Use of Non-GAAP Financial Measures

This press release includes Adjusted EBITDA, Adjusted Net Income and Adjusted Net Income per share, each of which are financial measures not prepared in accordance with accounting principles generally accepted in the United States ("GAAP"). Management believes that these measures are more indicative of our operating results as they exclude certain items whose fluctuation from period-to-period do not necessarily correspond to changes in the operating results of our business. As a result, management and our board of directors regularly use EBITDA and Adjusted EBITDA as a tool in evaluating our operating and financial performance and in establishing discretionary annual bonuses. Adjusted EBITDA is also the basis for covenant compliance EBITDA, which is used in certain covenants in the credit agreement governing our senior secured credit facilities and the indenture governing the senior notes. In addition, management believes that EBITDA, Adjusted EBITDA and Adjusted Net Income (including diluted adjusted net income per share) facilitate comparisons of our operating results with those of other companies by backing out of GAAP net income items relating to variations in capital structures (affecting interest expense), taxation, and the age and book depreciation of facilities and equipment (affecting relative depreciation expense), which may vary for different companies for reasons unrelated to operating performance. We believe that EBITDA, Adjusted EBITDA and Adjusted Net Income (including diluted adjusted net income per share) are frequently used by securities analysts, investors, and other interested parties in the evaluation of issuers, many of which also present EBITDA, Adjusted EBITDA and Adjusted Net Income (including diluted adjusted net income per share) when reporting their results in an effort to facilitate an understanding of their operating results.

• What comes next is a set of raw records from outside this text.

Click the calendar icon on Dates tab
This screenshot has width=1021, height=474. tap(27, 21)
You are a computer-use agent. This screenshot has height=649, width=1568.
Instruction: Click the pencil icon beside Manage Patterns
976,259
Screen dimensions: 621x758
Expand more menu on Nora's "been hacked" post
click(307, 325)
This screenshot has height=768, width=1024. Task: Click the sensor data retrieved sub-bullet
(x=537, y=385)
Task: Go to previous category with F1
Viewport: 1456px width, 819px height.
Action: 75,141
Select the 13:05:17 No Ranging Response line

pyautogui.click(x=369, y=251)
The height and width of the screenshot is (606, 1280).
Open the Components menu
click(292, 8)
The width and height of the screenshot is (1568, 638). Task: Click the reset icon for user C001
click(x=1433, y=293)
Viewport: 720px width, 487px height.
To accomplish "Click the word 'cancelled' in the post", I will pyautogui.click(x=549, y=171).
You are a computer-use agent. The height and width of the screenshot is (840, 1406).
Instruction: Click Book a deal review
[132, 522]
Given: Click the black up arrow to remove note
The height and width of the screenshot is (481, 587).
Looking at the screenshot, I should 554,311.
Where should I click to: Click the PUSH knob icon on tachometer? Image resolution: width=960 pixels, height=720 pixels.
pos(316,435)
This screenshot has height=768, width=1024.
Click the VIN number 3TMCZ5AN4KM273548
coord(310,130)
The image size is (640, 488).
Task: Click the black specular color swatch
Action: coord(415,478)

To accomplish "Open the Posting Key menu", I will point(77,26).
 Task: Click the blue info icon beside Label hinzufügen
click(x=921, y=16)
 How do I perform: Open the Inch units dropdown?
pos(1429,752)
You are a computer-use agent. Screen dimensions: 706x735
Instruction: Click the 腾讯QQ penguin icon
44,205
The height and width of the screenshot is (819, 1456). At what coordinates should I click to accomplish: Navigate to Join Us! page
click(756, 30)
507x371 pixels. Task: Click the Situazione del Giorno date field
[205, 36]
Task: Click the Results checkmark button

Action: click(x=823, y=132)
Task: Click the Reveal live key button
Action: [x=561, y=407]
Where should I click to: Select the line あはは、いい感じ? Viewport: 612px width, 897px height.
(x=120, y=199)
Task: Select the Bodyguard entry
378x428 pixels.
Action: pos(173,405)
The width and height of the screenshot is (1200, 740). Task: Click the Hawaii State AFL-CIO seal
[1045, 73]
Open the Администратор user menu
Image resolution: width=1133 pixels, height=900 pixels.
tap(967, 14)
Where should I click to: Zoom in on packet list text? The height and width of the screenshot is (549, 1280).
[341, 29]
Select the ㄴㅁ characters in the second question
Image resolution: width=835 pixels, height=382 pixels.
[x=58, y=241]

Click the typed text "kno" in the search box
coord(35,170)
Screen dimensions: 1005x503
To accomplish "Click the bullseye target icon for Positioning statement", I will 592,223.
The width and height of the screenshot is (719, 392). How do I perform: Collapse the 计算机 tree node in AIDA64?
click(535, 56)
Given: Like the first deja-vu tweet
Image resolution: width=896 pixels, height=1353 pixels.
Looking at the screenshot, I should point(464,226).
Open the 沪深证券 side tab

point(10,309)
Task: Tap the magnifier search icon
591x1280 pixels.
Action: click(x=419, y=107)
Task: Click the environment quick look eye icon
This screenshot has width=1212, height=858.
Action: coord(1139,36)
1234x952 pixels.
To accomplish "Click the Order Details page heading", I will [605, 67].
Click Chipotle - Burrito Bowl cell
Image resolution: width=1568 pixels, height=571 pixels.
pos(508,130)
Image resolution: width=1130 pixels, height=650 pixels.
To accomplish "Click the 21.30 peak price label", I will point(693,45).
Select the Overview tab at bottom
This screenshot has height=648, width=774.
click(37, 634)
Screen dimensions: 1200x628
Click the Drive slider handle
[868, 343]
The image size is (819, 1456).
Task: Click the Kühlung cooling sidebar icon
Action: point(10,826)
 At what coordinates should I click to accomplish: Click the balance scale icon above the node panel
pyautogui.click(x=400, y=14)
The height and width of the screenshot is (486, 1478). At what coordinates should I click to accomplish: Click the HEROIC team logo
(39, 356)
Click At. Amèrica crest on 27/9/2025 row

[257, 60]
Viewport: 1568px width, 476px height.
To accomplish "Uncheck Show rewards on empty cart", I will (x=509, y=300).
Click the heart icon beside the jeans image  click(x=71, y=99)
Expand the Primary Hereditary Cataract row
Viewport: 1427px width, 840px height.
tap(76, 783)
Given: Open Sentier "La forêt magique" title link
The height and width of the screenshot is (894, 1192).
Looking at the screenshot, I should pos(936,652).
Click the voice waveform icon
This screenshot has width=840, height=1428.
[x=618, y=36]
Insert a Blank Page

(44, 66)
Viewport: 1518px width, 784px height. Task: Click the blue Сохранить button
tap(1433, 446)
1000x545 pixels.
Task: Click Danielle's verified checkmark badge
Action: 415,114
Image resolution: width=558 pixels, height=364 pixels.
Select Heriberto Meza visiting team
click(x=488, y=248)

These non-GAAP financial measures have limitations as analytical tools, and you should not consider these measures in isolation, or as a substitute for analysis of our results as reported under GAAP. Additionally, because not all companies use identical calculations, these presentations of EBITDA, Adjusted EBITDA and Adjusted Net Income (including diluted adjusted net income per share) may not be comparable to similarly titled measures of other companies.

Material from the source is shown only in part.